When Carl and I took her home, something inside me changed.
I worked ferociously to keep Eva's spirits up. I'd be damned if bullies would get the better of us.
I was still scared for her but I felt ready to share the hell we'd been going through with my family and friends overseas.
We'd hardly spoken to anyone since the bullying started, withdrawing into our little family bubble.
I felt I owed it to our loved ones to let them know why I hadn't been in touch.
A few weeks later, I posted a picture I'd taken of Eva in hospital in case we needed it as evidence (it had got that bad!) on Facebook, with a short explanation of our hellish journey with cyber bullying.
Immediately, I got supportive comments from my friends and family. Then I logged off, thinking nothing more of it.
The next thing I knew Eva was telling me we had journalists at the door.
My post detailing Eva's bullying had gone viral.
Some of the messages Eva received were simply beautiful. We couldn't believe people were commenting on it from all over the globe.
The response has been extremely overwhelming. At present, it has over 90,000 likes, 46,000 shares and 33,000 comments. Half a dozen people who've lost children through suicide contacted me offering support which chilled me to the core. I was so touched by their bravery.
I've had handwritten letters, more prayers than I can count – it's just been a complete outpouring of wonderful support.
With so much love on our side, Eva has made leaps and bounds.
We did consider moving schools but were basically told nowhere could be "guaranteed to be a safe space" and Eva's school knows about everything, which is a comfort.
She's also had friends who've stuck by her side throughout.
Eva started a karate class at Shobukan Martial Arts which has helped her beyond belief. They teach the kids about bullying in their Empowerment Program and she's really benefiting from it. She recently got her yellow belt.
Everything has started to go back to normal and I am so unbelievably proud of her.
There's not a day goes by where I don't think about the bullying and wonder if she's safe online - I'm only human!
And I felt sick to my stomach when I read the news reports about Dolly Everett, the 14-year-old from the Katherine region who took her own life after she was bullied.
The parallels to our situation were all too close and my heart has been breaking for her family ever since.
Post continues after video: Dolly's family heartbreakingly address the media after her funeral
Something has got to give here. It's kids hurting kids.
I'm not sure what the answer is - as I said, we're in new territory when it comes to cyber bullying.

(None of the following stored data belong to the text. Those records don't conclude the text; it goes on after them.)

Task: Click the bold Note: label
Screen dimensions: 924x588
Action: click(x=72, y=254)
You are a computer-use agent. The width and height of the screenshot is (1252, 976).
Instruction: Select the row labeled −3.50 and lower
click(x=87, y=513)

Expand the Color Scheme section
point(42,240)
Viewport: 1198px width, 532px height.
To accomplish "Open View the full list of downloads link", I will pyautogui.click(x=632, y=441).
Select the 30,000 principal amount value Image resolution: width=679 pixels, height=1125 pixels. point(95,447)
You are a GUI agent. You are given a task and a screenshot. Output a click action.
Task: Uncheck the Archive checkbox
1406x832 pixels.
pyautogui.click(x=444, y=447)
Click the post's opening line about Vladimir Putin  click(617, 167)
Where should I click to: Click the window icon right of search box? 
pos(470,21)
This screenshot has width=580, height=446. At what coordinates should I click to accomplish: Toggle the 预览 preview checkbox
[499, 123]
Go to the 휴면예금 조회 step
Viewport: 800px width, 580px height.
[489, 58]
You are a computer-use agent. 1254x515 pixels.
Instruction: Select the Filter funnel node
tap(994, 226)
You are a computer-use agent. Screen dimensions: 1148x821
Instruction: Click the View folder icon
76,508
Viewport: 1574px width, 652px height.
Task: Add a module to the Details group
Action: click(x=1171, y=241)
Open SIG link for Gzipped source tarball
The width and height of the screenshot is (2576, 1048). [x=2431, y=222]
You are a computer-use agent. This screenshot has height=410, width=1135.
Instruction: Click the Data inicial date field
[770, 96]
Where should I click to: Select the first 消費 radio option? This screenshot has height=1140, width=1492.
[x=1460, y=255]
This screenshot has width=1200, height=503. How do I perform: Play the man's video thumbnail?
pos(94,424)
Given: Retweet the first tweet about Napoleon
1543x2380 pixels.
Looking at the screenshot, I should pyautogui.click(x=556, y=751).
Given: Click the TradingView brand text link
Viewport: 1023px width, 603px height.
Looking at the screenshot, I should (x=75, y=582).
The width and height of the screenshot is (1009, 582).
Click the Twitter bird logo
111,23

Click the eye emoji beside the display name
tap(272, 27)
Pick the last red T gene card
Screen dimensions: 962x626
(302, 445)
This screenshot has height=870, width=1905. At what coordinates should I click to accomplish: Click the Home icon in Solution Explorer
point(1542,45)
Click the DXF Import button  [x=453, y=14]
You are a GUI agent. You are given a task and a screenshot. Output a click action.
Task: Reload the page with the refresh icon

But we owe it to our children to find the solution and must continue to teach them that saying hurtful things face-to-face or online is completely unacceptable.
When I first reached out to the authorities about the bullying, I was told I should be teaching Eva "resilience".
But she's got more resilience than anyone I know. I'm so proud of my daughter and I'm grateful each day she was able to talk to us.